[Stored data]
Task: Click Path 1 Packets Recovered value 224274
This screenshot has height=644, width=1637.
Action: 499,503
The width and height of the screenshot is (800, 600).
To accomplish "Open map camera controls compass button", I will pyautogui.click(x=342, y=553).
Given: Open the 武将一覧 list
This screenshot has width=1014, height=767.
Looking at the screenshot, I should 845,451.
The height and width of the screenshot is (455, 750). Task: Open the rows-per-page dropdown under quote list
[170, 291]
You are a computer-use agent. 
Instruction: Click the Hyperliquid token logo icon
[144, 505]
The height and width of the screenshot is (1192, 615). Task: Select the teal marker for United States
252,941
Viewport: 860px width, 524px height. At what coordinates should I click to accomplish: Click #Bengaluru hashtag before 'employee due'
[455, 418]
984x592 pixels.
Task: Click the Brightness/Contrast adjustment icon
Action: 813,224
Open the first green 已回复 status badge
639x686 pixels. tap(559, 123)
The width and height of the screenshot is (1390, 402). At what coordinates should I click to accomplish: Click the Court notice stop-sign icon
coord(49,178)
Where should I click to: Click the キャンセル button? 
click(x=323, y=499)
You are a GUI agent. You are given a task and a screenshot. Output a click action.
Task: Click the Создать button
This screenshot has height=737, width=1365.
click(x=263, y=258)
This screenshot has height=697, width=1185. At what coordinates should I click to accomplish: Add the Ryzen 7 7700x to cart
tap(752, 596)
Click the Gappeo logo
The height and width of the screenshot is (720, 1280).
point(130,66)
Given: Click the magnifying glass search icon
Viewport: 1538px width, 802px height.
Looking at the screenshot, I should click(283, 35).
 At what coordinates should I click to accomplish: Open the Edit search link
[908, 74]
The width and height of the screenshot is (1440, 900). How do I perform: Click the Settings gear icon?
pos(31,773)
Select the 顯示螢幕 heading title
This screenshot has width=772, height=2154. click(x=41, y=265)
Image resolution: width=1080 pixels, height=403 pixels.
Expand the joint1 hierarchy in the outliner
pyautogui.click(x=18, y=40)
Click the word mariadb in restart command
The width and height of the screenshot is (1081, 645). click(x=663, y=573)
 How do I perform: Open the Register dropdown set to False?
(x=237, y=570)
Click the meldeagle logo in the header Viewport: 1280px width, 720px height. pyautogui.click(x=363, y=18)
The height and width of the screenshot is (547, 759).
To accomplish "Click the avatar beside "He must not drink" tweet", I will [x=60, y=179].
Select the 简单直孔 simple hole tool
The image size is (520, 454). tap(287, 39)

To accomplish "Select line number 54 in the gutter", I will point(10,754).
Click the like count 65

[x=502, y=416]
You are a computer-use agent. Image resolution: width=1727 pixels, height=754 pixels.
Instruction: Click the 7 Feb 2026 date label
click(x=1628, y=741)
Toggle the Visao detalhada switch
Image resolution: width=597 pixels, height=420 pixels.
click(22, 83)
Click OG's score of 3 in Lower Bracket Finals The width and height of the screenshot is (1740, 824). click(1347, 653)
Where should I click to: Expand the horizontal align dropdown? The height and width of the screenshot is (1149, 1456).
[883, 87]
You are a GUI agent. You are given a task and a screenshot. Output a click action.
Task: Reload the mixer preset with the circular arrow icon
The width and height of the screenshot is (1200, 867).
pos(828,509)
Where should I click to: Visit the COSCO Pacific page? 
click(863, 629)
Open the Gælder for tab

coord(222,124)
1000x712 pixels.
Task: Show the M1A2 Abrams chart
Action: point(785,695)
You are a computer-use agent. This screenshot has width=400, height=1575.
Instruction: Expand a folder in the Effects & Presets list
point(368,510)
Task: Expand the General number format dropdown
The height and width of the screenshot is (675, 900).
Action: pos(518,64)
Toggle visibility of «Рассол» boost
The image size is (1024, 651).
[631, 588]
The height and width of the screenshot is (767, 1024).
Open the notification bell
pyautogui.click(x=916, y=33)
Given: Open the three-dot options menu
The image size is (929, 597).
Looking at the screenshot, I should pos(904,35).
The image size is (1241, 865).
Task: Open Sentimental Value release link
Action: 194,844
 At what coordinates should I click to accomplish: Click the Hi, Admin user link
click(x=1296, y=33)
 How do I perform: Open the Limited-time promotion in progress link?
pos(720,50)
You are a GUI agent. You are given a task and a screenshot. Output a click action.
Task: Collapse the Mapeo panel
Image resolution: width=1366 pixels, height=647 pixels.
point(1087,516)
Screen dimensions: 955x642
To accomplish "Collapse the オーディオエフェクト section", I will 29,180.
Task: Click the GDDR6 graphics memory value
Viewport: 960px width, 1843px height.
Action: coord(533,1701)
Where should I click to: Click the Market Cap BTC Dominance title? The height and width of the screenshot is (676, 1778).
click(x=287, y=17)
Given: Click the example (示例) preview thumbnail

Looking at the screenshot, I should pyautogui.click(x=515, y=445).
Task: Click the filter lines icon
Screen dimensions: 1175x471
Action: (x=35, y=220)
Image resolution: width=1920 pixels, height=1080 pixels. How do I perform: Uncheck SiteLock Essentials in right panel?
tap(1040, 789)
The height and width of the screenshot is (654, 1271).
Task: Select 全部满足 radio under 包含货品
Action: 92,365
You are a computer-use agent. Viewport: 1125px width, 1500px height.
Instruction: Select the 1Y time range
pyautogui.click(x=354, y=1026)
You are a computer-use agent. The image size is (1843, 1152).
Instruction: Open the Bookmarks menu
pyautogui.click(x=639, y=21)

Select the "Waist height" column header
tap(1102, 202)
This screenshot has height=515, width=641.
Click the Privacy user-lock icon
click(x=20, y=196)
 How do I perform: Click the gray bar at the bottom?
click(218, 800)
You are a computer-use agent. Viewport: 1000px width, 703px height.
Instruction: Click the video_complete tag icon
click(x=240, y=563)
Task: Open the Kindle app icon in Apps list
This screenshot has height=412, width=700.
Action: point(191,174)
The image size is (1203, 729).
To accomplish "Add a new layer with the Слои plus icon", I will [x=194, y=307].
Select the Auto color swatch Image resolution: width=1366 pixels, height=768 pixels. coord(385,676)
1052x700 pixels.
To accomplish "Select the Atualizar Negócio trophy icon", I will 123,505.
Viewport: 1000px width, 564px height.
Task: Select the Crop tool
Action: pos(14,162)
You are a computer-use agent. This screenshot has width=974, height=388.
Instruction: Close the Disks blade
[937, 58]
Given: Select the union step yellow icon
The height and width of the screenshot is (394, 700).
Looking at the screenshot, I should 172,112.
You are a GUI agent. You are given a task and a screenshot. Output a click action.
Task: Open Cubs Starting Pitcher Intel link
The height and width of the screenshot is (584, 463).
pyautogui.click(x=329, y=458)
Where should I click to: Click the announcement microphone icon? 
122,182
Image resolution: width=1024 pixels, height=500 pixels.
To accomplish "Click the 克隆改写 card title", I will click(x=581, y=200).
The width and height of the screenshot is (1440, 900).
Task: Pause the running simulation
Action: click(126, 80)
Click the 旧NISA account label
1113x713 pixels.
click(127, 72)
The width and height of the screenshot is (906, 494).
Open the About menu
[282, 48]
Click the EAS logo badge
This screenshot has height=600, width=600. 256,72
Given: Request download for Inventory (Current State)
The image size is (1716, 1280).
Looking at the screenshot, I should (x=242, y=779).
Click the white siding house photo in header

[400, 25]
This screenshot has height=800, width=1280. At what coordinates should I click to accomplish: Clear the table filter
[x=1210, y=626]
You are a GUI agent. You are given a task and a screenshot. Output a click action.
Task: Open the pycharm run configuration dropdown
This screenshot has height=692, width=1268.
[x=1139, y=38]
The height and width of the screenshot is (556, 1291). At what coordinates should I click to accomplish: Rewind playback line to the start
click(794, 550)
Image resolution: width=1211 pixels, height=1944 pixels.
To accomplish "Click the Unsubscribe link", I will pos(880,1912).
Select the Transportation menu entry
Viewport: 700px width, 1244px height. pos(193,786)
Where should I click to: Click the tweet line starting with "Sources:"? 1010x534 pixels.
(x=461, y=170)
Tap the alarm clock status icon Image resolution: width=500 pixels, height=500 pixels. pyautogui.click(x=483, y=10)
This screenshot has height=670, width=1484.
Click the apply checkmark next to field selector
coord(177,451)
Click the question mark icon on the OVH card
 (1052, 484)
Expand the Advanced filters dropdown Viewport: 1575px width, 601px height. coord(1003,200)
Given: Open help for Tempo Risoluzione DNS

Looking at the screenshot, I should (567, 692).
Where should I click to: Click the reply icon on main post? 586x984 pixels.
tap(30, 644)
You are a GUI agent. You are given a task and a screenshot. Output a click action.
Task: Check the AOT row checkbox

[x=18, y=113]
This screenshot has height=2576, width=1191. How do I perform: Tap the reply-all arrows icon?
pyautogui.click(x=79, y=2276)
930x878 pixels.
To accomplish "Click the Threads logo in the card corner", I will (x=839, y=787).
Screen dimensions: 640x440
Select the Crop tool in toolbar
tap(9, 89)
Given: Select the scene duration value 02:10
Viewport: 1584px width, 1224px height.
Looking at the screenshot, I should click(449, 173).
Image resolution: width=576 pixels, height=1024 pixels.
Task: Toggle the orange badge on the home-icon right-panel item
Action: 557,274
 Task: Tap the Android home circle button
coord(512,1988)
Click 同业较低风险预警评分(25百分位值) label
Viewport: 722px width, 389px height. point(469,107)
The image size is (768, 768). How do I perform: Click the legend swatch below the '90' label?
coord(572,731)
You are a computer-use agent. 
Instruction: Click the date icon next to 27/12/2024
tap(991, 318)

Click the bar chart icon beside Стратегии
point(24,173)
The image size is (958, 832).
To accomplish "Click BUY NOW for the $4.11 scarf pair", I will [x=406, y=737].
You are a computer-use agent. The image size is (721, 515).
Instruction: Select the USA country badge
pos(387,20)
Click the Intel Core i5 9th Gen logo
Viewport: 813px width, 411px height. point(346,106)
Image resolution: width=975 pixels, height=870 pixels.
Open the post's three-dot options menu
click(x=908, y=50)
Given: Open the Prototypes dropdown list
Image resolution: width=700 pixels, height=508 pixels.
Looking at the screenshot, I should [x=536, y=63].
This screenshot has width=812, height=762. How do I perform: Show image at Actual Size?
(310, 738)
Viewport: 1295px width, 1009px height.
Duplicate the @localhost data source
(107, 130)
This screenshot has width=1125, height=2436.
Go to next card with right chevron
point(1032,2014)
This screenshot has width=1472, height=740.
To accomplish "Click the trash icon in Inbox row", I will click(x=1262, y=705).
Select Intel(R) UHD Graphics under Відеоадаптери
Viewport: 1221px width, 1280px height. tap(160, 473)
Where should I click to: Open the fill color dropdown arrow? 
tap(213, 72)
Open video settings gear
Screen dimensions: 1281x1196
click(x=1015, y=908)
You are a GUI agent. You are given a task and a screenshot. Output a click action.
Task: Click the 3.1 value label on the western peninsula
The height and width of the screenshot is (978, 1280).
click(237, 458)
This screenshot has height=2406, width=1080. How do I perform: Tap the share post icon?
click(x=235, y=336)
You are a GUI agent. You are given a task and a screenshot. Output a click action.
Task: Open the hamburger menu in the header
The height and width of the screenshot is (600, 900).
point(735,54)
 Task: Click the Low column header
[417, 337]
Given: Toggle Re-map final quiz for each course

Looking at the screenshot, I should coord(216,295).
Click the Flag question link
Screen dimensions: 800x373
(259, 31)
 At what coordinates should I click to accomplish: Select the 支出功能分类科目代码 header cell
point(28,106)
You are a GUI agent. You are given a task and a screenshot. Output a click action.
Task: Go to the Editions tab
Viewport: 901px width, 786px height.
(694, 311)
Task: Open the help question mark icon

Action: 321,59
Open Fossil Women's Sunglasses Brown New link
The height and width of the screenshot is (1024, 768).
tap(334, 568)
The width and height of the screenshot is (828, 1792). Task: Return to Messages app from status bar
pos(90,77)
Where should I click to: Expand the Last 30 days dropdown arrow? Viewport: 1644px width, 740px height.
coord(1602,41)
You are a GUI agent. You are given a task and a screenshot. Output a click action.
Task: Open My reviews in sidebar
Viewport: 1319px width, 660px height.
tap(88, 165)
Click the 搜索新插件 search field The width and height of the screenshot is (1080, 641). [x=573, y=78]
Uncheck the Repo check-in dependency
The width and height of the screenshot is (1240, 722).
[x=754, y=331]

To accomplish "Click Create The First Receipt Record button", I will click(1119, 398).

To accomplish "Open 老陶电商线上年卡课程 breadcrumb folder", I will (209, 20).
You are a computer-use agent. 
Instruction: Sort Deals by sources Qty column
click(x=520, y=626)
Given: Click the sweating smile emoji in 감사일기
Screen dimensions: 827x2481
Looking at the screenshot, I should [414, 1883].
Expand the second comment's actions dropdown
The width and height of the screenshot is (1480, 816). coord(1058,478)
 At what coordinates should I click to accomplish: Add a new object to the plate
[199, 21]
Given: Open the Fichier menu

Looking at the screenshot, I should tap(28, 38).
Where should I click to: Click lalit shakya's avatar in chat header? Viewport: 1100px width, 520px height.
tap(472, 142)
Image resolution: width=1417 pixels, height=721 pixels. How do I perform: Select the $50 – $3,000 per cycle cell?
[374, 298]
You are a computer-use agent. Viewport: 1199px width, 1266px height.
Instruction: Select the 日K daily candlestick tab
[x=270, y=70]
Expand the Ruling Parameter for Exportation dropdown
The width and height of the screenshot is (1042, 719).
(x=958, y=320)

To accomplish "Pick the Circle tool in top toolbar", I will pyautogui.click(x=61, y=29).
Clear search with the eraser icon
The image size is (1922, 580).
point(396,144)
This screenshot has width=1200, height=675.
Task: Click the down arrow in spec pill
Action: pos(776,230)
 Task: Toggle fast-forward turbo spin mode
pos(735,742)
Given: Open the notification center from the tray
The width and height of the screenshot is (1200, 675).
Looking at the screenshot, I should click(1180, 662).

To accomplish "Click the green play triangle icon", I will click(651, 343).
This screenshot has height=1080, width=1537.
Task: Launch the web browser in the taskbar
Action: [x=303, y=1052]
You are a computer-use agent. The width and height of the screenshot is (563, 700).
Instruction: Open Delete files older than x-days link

● Exercise details:
Reproduce exactly the section above that begins at the line containing "The height and width of the screenshot is (584, 463)." and ends at the line containing "Image resolution: width=1024", leaving out all other lines.

● Answer section:
The height and width of the screenshot is (584, 463).
pyautogui.click(x=329, y=458)
Where should I click to: Click the announcement microphone icon? 
122,182
Image resolution: width=1024 pixels, height=500 pixels.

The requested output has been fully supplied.